Все, кроме Хрусталёва с его приводившими порой в недоумение двусмысленными ответами на допросах. Мало того, что своими предательскими, по сути, показаниями он посадил на скамью подсудимых поверившего в него беспартийного Голынского, так ещё и категорически отрицал какое бы то ни было отношение к вооружённому восстанию, противопоставив свою тактику тактике Совета…
Ему же не в чем каяться. И даже «неожиданный» отказ от дальнейшего участия в суде после отклонения ходатайства Оскара Грузенберга не был ошибкой. К чему было играть в этом постыдном спектакле «правосудия», в этом фарсе после отказа в приобщении к делу секретного доклада Столыпину бывшего директора Департамента полиции Алексея Лопухина? Мало кто знал и догадывался, каким смертоносным для режима зарядом был начинён доклад Лопухина о провокаторской деятельности высших правительственных лиц в пятом году. Доклад, будь он зачитан, а особенно показания самого Алексея Александровича, будь он допущен в суд в качестве свидетеля, вызвал бы эффект разорвавшейся бомбы и со всей очевидностью доказал бы, что Совет-то как раз вопреки тайным замыслам правительства и не допустил в Петербурге крупных погромов…

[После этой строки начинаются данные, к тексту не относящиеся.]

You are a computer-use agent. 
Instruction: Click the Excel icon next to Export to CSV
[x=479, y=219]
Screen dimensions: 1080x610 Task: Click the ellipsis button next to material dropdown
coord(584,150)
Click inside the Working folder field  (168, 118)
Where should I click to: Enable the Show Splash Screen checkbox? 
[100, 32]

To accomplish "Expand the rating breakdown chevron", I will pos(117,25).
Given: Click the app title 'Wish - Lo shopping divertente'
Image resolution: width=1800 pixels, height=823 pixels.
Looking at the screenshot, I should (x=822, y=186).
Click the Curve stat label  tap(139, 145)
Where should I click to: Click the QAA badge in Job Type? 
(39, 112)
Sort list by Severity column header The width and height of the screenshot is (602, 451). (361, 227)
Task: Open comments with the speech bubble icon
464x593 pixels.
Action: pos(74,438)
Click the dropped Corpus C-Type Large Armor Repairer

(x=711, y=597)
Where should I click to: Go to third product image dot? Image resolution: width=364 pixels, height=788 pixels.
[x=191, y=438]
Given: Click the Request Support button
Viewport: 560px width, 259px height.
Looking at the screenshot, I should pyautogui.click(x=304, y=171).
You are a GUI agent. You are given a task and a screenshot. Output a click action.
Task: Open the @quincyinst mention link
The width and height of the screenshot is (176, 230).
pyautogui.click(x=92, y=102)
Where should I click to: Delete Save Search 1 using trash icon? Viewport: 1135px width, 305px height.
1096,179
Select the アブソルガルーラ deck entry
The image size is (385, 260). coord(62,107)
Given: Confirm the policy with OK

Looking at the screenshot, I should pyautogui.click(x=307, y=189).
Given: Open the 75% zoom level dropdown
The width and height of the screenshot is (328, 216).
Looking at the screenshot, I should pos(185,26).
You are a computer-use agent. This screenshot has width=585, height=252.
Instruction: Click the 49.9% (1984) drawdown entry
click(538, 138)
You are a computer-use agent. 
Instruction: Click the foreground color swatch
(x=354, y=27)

Он всё сделал правильно. Его решительный шаг стал впечатляющим «коллективным последним словом» подсудимых, поставившим крест на правосудии прогнившего режима…
Мелодичное поскрипывание саней неожиданно сбилось. Лошади с лёгкой рыси вдруг перешли на шаг. Кошевку по инерции протащило на полсажени вперёд и оттолкнуло назад приподнявшимися вдоль заиндевелых лошадиных боков оглоблями… Впереди идущие подводы взяли круто вправо…
— Проснулись, господин? – обернулся пожилой ямщик и, мотнув широкой – от ушей до подбородка – заиндевевшей, в сосульках, бородой, радостно известил. – Сш-шитай, приехали! Во-тан он – Берёзов наш, на горушке стоит!
— Где?– встрепенулся Лейба, в прищуре напряжённо вглядываясь вдаль. – Где Берёзов?
— А о-он, на горушке купола видать!
Далеко впереди, на белых холмах, действительно блеснула на закатном солнце луковка золочёного купола…
— Далеко ли ещё?
— Вёрст пять, однако… И будет вам отдых. И вам, и нам, и лошадкам нашим… В Самаровском-то ладно стретили?
— В Самаровском-то? – в тон переспросил Лейба. – В Самаровском – ладно!
— И в Берёзове стренут как надо. По людски. Где-где, а тута вашего брата перебыва-ало!
— Много перебывало?
— О-о, не счесть! Последние год-два везут и везут! Кого в Берёзов, кого в Мужи, а кого и в самоё Обдорское… Кого так, а кого и в кандалах! Всяких перебывало! – Ямщик громко понукнул лошадь. – Но-о, уснула мне! Шагай весельше. Скоро будем!